- Update: Former Yankees Player’s Negligence Suit to Stay in State Court
- July 20, 2018 | Author: Joseph M. Hanna
- Law Firm: Goldberg Segalla LLP - Buffalo Office
As we have previously covered, former New York Yankees outfielder, Dustin Fowler, sued the Chicago White Sox in February 2018 after his first ever major league game ended in injury on the White Sox field. While chasing a foul ball, Fowler ran full speed into what would normally be a padded wall, but what was actually an unpadded metal electrical box that was unapparent to him prior to impact. Fowler sued the White Sox, claiming that the team negligently installed the box such that it “create[d] a hidden and undetectable hazard” to players, particularly as the surrounding sections of the wall were completely padded.

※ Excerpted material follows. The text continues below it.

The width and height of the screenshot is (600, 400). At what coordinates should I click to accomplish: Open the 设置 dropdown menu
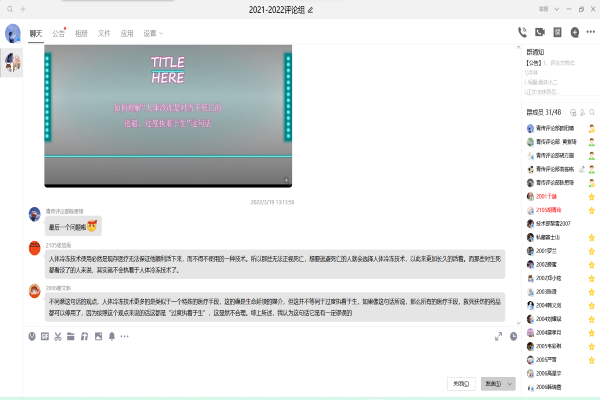tap(153, 33)
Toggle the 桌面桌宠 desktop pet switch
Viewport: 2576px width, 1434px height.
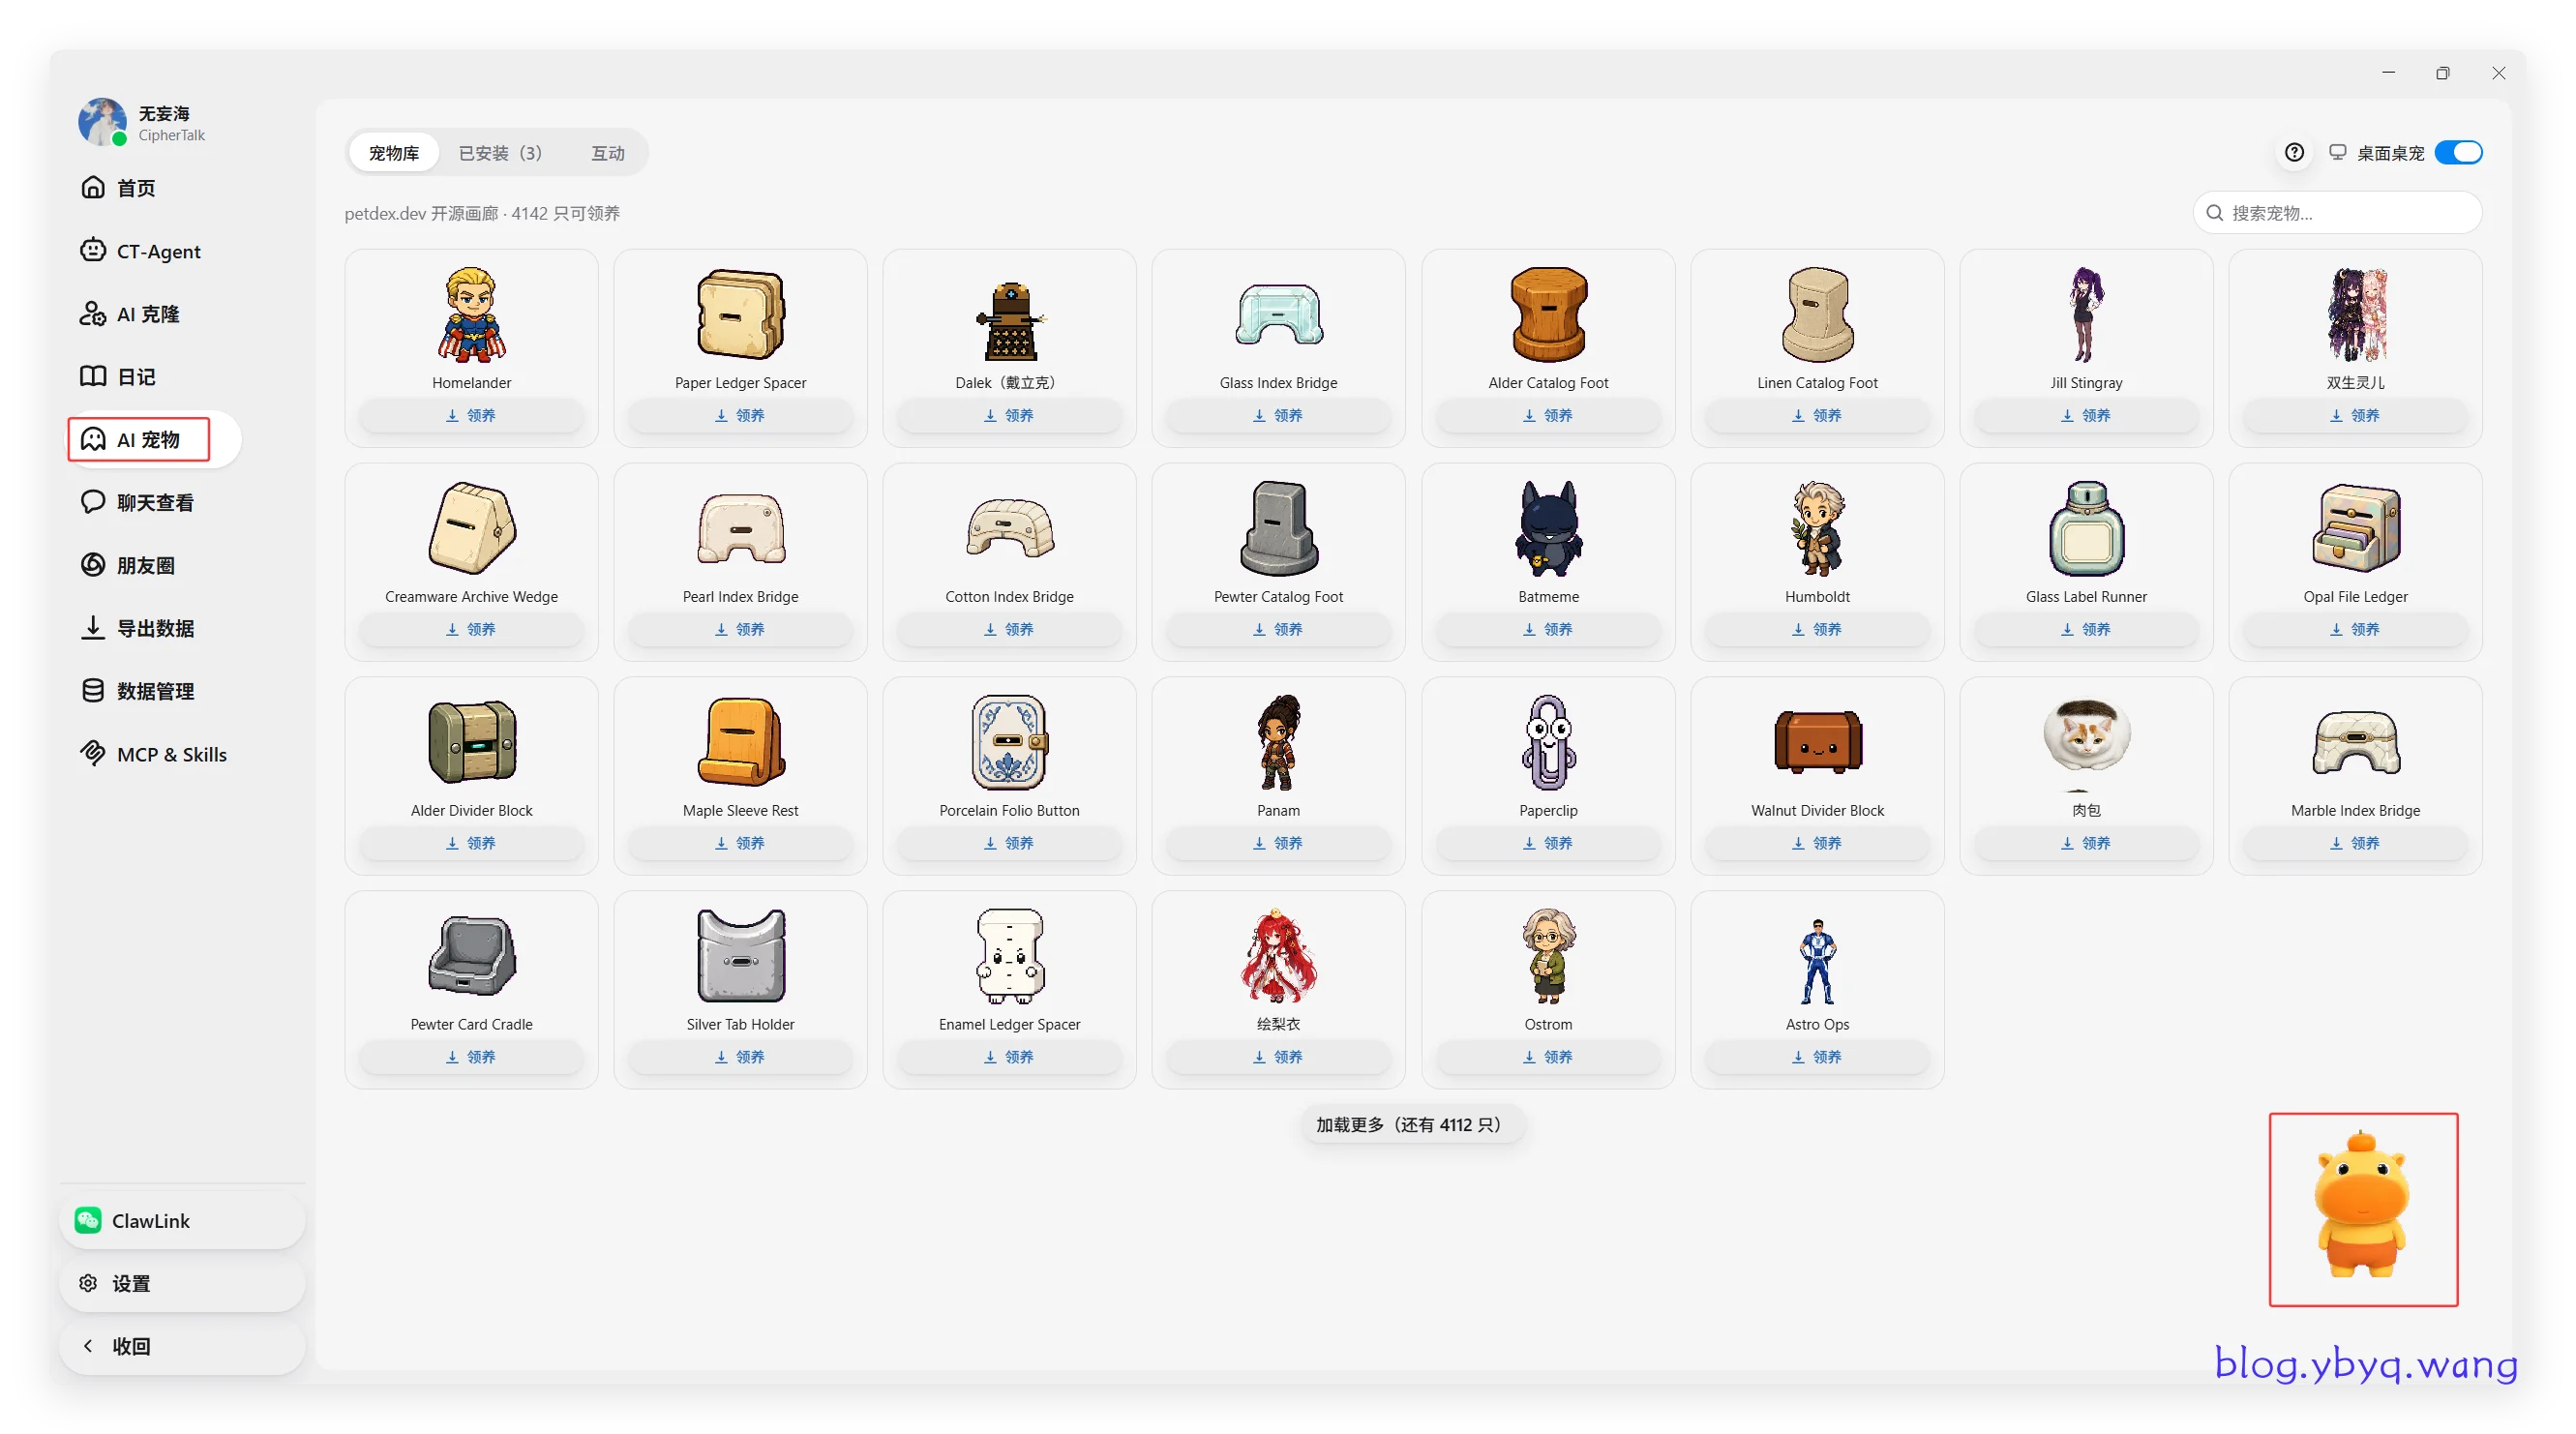pos(2459,153)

The White Sox removed the claim to federal court, alleging that the suit was preempted in state court by the Labor Management Relations Act (“LMRA”), which requires contract disputes between an employer and labor organization to be heard in federal court. The team argued that interpretation of the parties’ controlling collective bargaining agreement is required in order to resolve the claim, and that as the claim and employment contract are “inextricably intertwined”, any accompanying state law claims are preempted. In support of these assertions, the White Sox contended that the Health and Safety Committee, designated by the bargaining agreement “for purposes of review and planning”, was better positioned to assess the safety of the premises than the White Sox, as it was a key part of the Committee’s role.

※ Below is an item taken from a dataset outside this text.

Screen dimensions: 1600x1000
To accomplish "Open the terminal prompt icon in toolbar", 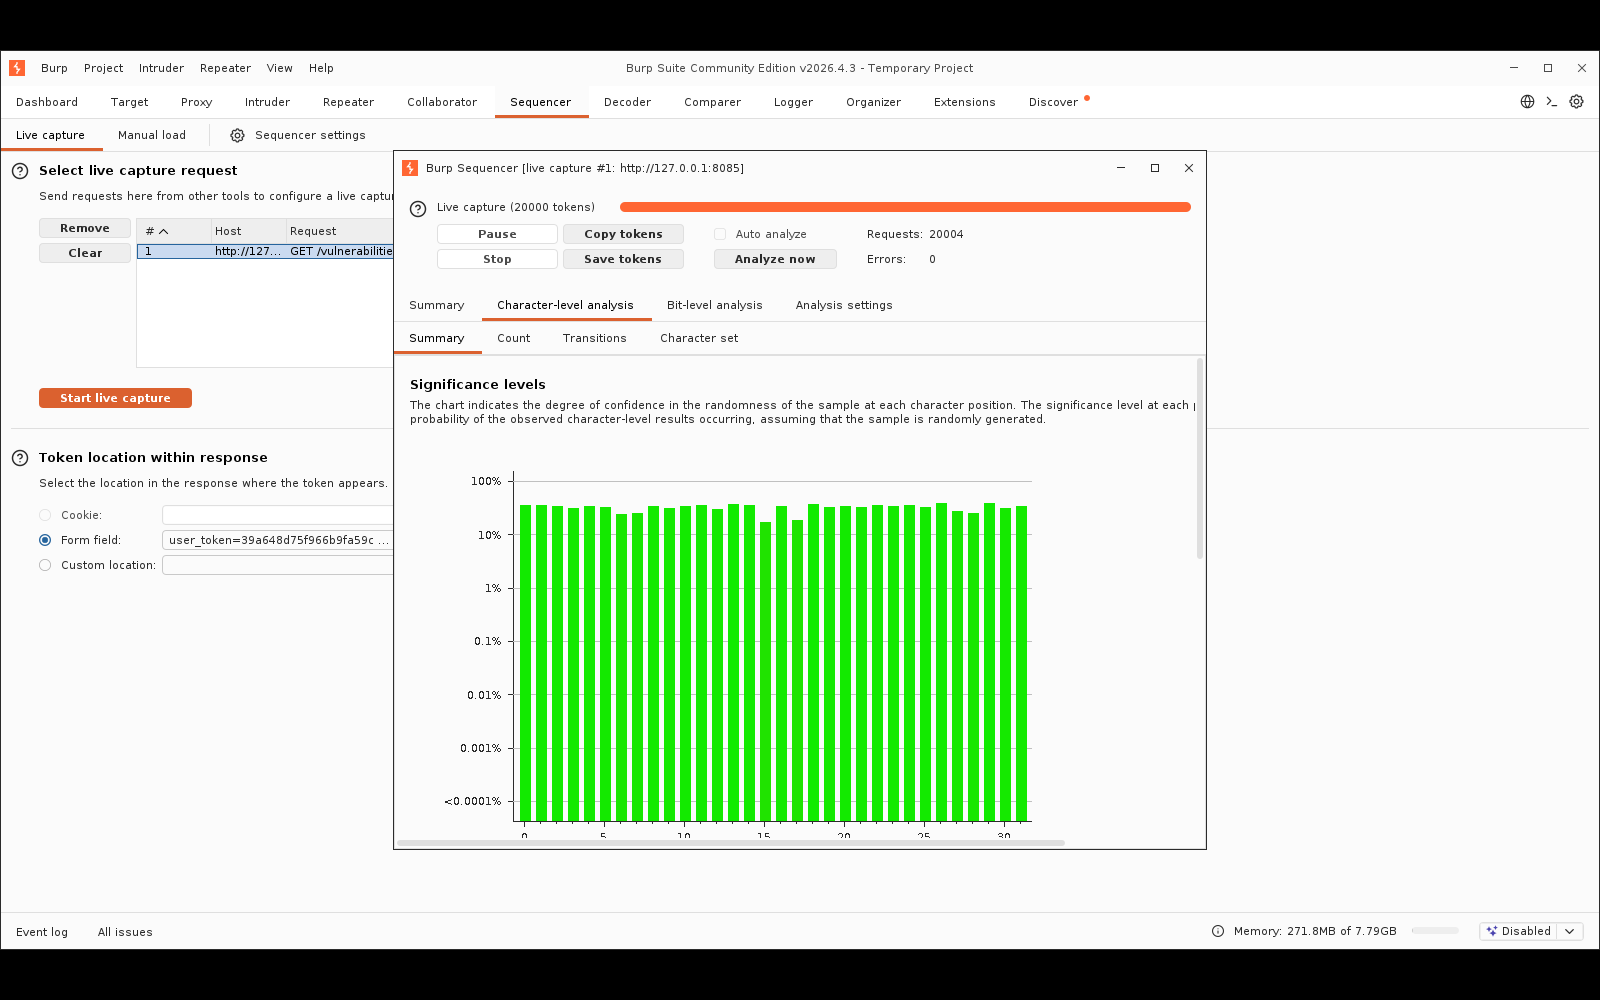I will 1552,102.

On June 29, 2018, an Illinois district court ruled that the White Sox’s argument was “not plausible” as the Committee’s “recommendations are only advisory, leaving final authority over the premises with the clubs.” Further, “[i]t would have been wholly unreasonable for any club to delegate its responsibility to ensure the safety of its playing field to the intermittent and weak Committee described in Article XIII.” The court continued, “[b]ecause Fowler’s claims are not completely preempted by § 301 of the LMRA, they are true state law claims.”